Where the word "item" occurs in a line of the listing below, copy that line.

+++++

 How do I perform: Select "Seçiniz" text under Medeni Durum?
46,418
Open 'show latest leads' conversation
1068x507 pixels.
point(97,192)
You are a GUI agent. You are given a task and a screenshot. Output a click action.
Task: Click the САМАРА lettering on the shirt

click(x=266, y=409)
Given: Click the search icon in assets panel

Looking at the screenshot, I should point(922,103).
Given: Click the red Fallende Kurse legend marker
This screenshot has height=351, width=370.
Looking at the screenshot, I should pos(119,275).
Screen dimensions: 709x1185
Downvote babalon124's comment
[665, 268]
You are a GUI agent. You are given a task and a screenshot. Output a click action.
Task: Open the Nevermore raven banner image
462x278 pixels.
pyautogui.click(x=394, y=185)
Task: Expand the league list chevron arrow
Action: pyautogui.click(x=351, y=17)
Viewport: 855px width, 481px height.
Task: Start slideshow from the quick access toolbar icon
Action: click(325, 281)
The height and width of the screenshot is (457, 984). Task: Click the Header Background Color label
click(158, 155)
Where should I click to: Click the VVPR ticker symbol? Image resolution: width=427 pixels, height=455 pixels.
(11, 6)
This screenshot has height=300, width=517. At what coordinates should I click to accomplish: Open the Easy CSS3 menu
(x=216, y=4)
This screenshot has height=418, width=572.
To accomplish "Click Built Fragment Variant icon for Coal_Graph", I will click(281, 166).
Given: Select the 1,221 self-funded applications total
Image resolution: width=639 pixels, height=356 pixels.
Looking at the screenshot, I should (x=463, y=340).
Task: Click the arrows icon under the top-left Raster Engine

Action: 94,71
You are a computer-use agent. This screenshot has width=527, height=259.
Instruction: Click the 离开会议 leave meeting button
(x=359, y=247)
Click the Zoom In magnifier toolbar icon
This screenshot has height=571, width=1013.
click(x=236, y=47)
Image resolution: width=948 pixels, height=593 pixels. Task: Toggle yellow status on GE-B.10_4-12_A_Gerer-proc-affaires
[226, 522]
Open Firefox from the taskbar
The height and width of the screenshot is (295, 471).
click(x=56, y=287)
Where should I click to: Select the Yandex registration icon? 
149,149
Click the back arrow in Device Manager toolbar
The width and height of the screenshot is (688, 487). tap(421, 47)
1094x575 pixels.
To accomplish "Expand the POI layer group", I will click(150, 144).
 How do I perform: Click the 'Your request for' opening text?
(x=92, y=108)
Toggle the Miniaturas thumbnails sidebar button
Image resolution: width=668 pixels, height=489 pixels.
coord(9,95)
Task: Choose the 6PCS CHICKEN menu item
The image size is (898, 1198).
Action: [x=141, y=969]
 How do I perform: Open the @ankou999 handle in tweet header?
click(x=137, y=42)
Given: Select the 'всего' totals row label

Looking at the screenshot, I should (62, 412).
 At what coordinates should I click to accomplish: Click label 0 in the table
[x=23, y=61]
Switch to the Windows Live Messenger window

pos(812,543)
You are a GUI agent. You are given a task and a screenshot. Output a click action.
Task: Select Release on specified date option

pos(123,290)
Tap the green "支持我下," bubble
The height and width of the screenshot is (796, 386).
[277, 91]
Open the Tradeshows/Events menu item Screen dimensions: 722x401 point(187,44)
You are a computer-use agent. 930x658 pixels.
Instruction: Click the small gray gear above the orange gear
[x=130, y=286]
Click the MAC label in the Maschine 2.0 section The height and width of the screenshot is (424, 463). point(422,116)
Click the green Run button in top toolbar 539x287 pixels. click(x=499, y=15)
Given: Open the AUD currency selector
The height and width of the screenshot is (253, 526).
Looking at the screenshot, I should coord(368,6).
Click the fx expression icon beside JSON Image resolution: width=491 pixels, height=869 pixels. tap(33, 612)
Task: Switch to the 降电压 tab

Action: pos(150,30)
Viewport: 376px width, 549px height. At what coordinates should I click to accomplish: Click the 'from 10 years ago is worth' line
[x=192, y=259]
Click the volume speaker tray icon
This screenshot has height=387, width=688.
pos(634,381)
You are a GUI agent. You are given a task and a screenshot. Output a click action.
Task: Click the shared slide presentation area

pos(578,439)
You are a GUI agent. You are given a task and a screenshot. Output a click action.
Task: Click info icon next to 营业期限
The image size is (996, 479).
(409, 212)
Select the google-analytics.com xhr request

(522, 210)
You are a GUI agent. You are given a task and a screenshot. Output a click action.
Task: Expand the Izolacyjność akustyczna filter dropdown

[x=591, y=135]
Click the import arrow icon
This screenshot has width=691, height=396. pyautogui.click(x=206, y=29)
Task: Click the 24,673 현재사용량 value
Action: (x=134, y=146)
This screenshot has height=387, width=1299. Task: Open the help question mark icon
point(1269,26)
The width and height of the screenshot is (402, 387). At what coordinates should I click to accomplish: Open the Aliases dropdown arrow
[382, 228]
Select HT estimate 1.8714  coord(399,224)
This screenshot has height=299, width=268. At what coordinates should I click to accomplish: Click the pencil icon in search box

+++++

> [WRITTEN ANSWER]
Task: Choose the 6PCS CHICKEN menu item
Open the Tradeshows/Events menu item Screen dimensions: 722x401 point(187,44)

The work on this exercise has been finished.